ISO foundersLondon, 1946
International Organization for Standardization established in 1946 to issue international standards. The first of these was the very name of the organization, which sounds the same in all languages of the world: ISO.
From road safety and toys to sustainable medical packaging, ISO standards help make the world a safer place. But there is a question: why are all the standards not made available for free, although this knowledge is necessary and useful for the general progress of mankind?
Some IT representatives point out that this practice is not the most efficient for the industry. Tim Sweeney He speaksthat the value of standards lies in their adoption. Paid access to documents prevents the general adoption of standards, “making it impractical for millions of amateur programmers to access them and even understand what the standard is.”
According to Sweeney, the value of these standards to society is several orders of magnitude higher than the amount that ISO earns from selling electronic and paper copies. For example, take the ISO C++ standard. He suggests that a thousand copies of this document were sold for about $200. Overall, the organization could earn about $200,000, but the lack of an open standard is hindering the growth of a segment of the technology industry with a turnover of hundreds of billions of dollars, Tim said.
According to report for 2021, ISO and its national affiliates earned CHF 20.1 million from sales of publications and royalties, as well as CHF 21.4 million from membership fees. Two approximately identical income items.
Posted about two years ago
(petition) for all ISO standards to be published in the public domain.
The authors note that ISO’s open standards policy has tightened:
- New editions of standards that were previously available for free are no longer freely available (we are talking about the so-called Publicly Available Standards, PAS). At the same time, participants in open source projects are likely to use free (outdated) versions of the standard, which can cause compatibility problems.
- Technical Reports (TRs) have recently been prohibited from being published free of charge under any circumstances, as they are no longer considered standards. Despite the fact that specialists took part in the preparation of some PRs and standards, assuming their future public availability.
- ISO is pressuring other standards organizations with which it collaborates that have a public standards policy (such as ITU-T) to change their policies to remove collaborative documents from the public domain free of charge.
Thus, the adoption of new standards by a wide audience is difficult, and their quality may suffer. As you know, it is easier to find errors in an open source code than in a closed one. If we extend the analogy to standards, then open standards will also have fewer defects.

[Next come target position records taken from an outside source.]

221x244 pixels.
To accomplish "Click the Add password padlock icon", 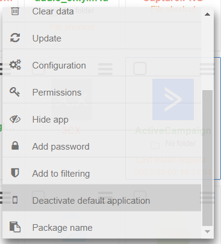I will pos(15,145).
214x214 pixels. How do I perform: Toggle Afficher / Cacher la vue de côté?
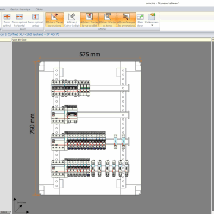tap(89, 20)
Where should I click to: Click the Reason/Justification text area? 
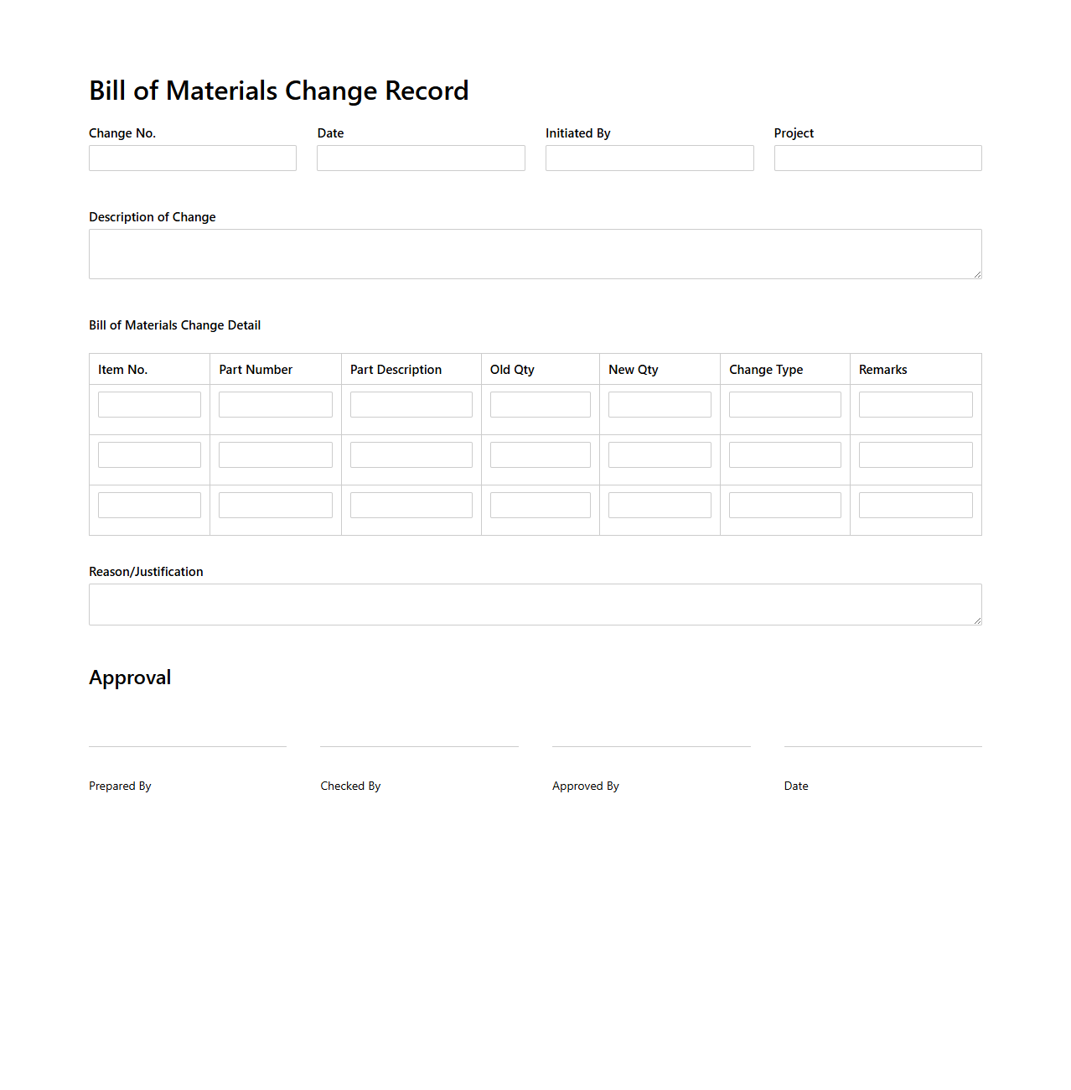pos(535,604)
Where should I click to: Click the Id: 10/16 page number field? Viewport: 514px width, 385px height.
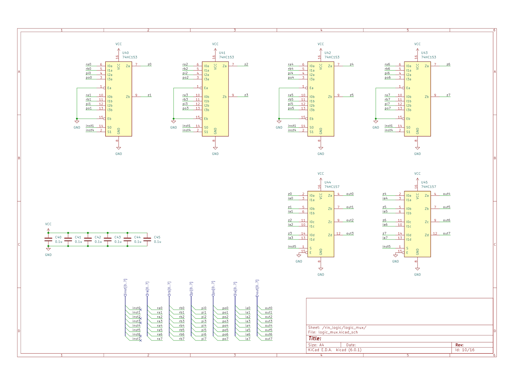(x=465, y=350)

The method really works, as evidenced by the success of the Open Source and Open Access movements (Open Data).
According to the authors of the document, the rejection of transparency reduces the credibility of the standards. They propose to introduce free access to all documents, and to compensate for the shortfall in income by membership fees of the organization’s members.
Anyone can sign the petition by editing document Google Docs. Among the signatories are dozens of well-known developers and experts, including experts from the standards development committees ISO / IEC, W3C, IETF, and so on.
Despite all the shortcomings of the paid model, ISO standards have a serious status, including in the field of information security. Recently, GlobalSign received two more certificates:
- ISO 27701:2019 – Privacy Management Standard (PIMS);
- ISO 27017:2015 is a cloud security standard.
Two new certificates are attached to the previously received ones. A year ago, GlobalSign was one of the first CAs in the world to receive ISO 27001 (Information Security Management) and ISO 22301 (Business Continuity Management) certification.
The situation with paid standards is somewhat similar to the situation with scientific publishing houses, which also restrict public access to scientific publications. At first glance, this seems wrong, but the system works. Science moves forward and scientific journals maintain credibility through careful selection of publications, which would be difficult without professional editorial staff (requiring funding).
A similar picture is in the case of ISO. Like scientific publications, international standards really make the world a better place. Open publishing is the standard, basic, and well-understood model by which the W3C, IETF, and other technology standards committees operate. Secrecy is of no use to anyone here.
On the other hand, the purchase of ISO documents can be seen as voluntary donations from industry representatives who want to support the organization.